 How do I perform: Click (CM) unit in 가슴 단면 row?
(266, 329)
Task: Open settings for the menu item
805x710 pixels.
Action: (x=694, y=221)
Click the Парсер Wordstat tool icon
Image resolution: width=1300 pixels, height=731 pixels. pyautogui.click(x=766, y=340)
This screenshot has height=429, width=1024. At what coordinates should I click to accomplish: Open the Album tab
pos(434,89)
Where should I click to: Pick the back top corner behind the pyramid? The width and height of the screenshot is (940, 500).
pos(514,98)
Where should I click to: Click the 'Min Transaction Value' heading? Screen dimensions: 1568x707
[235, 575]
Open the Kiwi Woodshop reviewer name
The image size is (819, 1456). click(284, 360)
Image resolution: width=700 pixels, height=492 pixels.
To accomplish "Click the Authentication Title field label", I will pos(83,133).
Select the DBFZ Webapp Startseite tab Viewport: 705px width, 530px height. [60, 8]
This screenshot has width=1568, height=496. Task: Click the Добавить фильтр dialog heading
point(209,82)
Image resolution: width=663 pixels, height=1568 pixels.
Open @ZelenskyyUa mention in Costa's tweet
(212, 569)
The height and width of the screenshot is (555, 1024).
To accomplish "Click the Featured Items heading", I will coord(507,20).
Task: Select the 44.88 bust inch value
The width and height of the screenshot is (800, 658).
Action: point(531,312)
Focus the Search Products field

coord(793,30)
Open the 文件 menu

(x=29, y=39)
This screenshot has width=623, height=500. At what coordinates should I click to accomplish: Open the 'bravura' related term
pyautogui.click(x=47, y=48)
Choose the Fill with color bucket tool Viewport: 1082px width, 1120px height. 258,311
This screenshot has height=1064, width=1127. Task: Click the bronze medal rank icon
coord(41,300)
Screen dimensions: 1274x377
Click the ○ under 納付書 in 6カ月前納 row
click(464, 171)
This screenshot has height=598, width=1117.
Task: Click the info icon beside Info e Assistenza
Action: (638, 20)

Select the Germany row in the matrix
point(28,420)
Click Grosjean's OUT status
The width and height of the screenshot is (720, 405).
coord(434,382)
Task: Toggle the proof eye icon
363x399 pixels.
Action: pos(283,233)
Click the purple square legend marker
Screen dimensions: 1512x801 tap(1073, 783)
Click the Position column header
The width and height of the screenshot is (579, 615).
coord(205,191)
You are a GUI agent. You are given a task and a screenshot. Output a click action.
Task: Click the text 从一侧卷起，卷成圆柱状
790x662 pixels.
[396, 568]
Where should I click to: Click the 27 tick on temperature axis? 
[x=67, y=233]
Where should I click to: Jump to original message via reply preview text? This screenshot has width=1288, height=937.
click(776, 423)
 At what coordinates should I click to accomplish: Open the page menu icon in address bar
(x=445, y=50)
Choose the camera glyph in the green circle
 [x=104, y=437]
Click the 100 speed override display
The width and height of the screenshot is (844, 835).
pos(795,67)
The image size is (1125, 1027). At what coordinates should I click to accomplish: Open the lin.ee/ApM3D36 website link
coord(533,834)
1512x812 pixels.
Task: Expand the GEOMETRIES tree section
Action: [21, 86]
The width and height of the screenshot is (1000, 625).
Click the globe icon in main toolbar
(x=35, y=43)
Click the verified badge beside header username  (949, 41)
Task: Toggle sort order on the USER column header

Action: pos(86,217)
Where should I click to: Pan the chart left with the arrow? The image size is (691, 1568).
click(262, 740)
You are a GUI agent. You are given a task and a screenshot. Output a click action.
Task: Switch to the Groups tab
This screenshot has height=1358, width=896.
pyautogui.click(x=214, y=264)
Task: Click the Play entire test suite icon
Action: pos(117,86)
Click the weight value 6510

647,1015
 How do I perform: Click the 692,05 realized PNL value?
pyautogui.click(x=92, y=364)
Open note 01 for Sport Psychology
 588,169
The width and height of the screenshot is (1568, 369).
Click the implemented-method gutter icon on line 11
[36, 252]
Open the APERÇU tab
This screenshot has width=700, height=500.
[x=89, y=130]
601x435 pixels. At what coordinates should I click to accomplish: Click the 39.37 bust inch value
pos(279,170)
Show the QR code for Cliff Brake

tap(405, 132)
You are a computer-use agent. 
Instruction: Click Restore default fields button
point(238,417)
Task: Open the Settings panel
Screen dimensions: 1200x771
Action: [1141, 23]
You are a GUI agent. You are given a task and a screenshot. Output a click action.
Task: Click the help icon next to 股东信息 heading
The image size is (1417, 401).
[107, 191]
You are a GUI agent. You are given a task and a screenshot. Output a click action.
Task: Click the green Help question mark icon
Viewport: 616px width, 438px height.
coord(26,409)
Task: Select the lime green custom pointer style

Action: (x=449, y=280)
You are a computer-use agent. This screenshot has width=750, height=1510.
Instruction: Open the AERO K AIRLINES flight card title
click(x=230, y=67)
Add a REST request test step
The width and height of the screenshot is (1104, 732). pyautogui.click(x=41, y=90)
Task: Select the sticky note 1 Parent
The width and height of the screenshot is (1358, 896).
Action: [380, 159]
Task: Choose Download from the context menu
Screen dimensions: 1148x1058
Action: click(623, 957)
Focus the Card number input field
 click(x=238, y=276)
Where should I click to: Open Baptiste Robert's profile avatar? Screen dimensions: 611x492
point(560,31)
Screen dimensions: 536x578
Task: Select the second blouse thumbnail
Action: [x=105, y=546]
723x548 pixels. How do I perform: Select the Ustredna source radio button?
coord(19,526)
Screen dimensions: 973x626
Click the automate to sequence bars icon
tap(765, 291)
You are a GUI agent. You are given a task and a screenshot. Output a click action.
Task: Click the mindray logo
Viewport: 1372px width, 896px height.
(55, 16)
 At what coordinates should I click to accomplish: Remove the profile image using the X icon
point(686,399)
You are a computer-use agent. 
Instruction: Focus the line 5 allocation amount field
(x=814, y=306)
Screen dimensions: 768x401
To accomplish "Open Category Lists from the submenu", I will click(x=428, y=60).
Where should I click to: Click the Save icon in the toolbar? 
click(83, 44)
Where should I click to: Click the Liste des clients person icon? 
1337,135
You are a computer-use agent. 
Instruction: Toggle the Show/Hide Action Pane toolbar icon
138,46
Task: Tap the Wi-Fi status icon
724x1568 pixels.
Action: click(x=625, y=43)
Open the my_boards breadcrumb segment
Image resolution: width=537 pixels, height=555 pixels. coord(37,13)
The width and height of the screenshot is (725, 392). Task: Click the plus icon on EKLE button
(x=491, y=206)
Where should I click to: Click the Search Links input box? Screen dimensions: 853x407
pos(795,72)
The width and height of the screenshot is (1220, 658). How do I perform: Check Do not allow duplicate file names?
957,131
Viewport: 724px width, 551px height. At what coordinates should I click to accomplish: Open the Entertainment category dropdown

*Exercise description:* Write out each line above that contains the word "will".

*Output for this task:*
To accomplish "Click the Authentication Title field label", I will pos(83,133).
To accomplish "Click the Featured Items heading", I will coord(507,20).
To accomplish "Open Category Lists from the submenu", I will click(x=428, y=60).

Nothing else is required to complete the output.